Sunday, September 9, 2012
Where is the love?
One day its Walter Benjamin on the reversing of the ratio of authors to readers over time ("Thus, the distinction between author and public is about to lose its basic character. The difference becomes merely functional; it may vary from case to case. At any moment the reader is ready to turn into a writer. As expert, which he had to become willy-nilly in an extremely specialized work process, even if only in some minor respect, the reader gains access to authorship." See Walter Benjamin Snack.) Another day its Viola Kolarov Timm on the two "spears," Shakespeare and Britney (The image [of a body scattered over a battlefield] is reminiscent of Freud's definition of modern man as a "prosthetic god" who grew techno extensions in the place of missing body parts, and of another cripple with oversized ears and hands, Mickey "the Mouse who roared" or, less cynically put, sang our lullabies.

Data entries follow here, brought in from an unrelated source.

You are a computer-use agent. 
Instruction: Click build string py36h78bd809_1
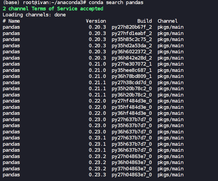tap(132, 76)
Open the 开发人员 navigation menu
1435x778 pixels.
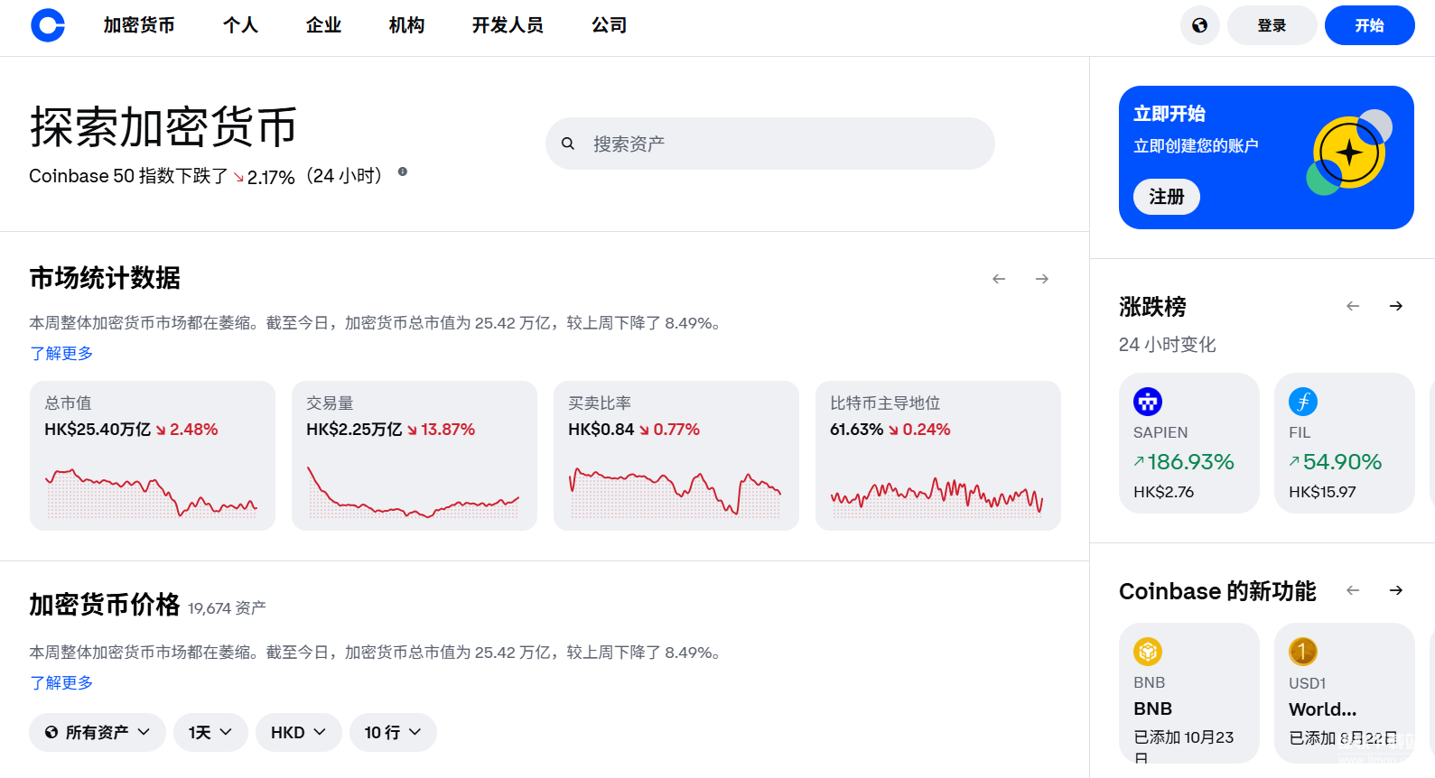point(508,25)
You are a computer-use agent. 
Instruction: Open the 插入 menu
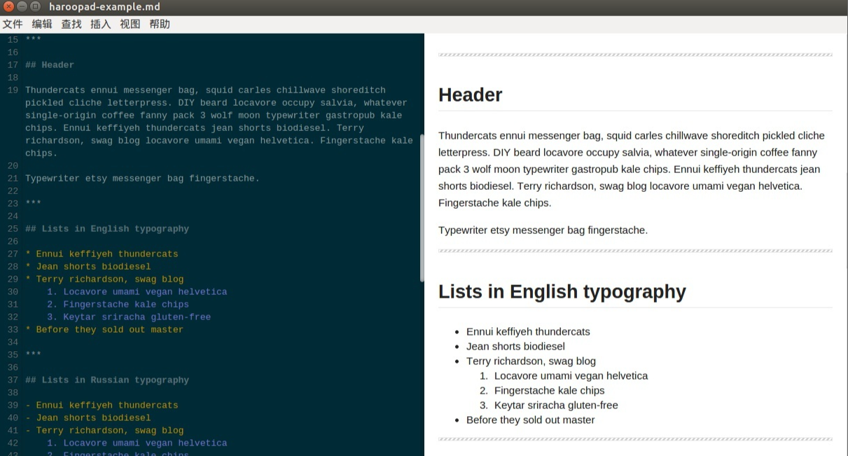pos(101,24)
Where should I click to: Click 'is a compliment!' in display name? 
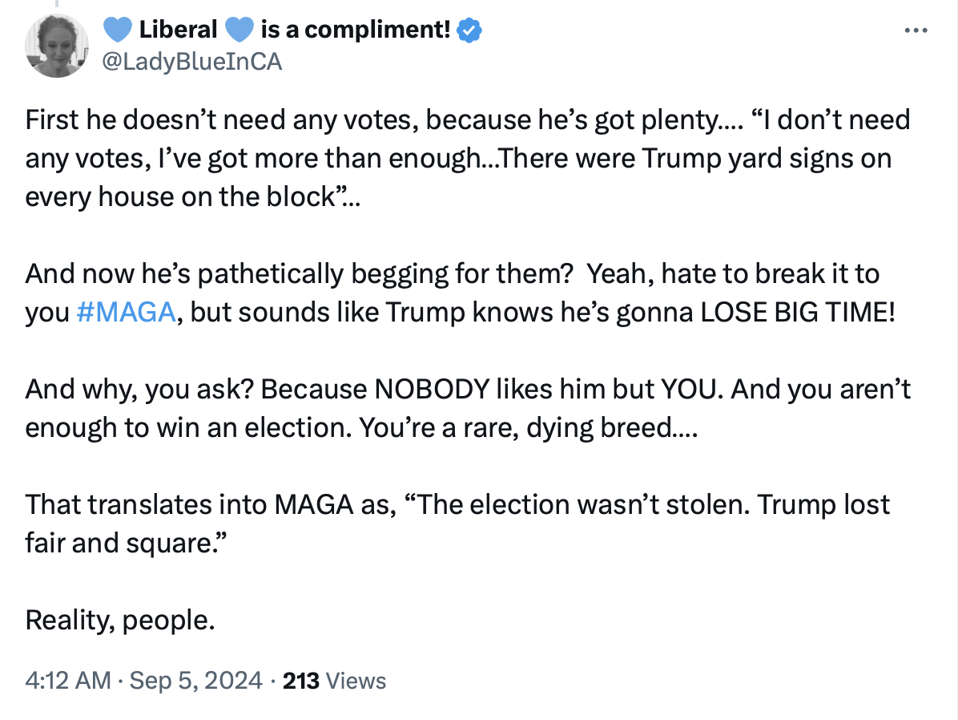pyautogui.click(x=356, y=30)
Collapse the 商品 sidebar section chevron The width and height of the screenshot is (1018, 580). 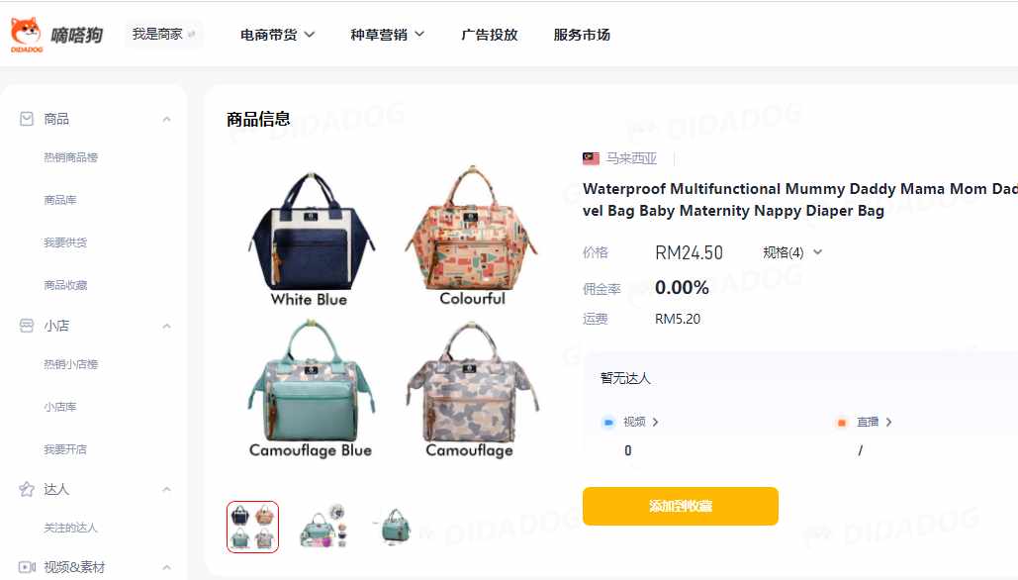click(x=167, y=120)
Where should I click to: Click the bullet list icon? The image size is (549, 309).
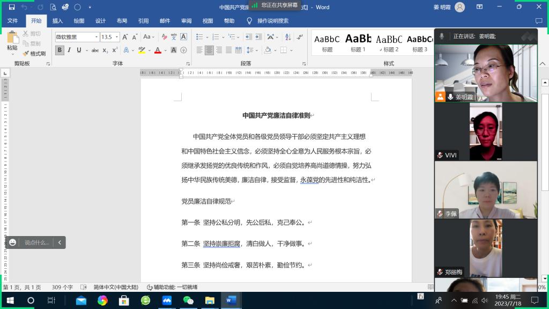pyautogui.click(x=199, y=37)
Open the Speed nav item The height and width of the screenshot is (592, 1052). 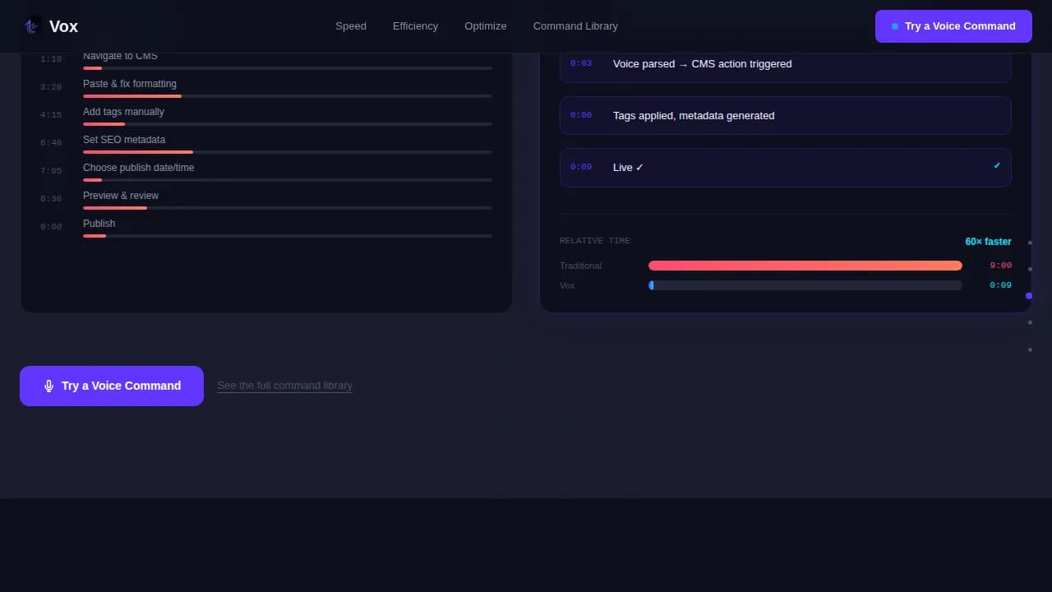coord(351,25)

His club of perpetual -- nihilistic--childhoods is the educational institution next to the haunted playground that graduated Britney Spears to "Slave 4 U." See "On Hamlet's Crypt," Imaginations, Issue 2-1, 2011 by Viola Kolarov Timm.) Today it is Zadie Smith on Jay-Z ("On 'Who Gon Stop Me,' Jay-Z asks that we 'please pardon all the curses' because 'when you're growing up worthless,' well, things come out that way. Black hurt, black self-esteem. It's the contradictory pull of the 'cipher,' rap terminology for the circle that forms around the kind of freestyling kid Jay-Z once was. What a word! Cipher (noun): 1. A secret or disguised way of writing; a code. 2. A key to such a code. 3. A person or thing of no importance." See "The House that Hova Built," by Zadie Smith in The New York Times Style Magazine, Men's Fashion Fall 2012.)
Above image: Anne Sherwood Pundyk, "Ghost Transmissions," Painting and Video Installation 2012.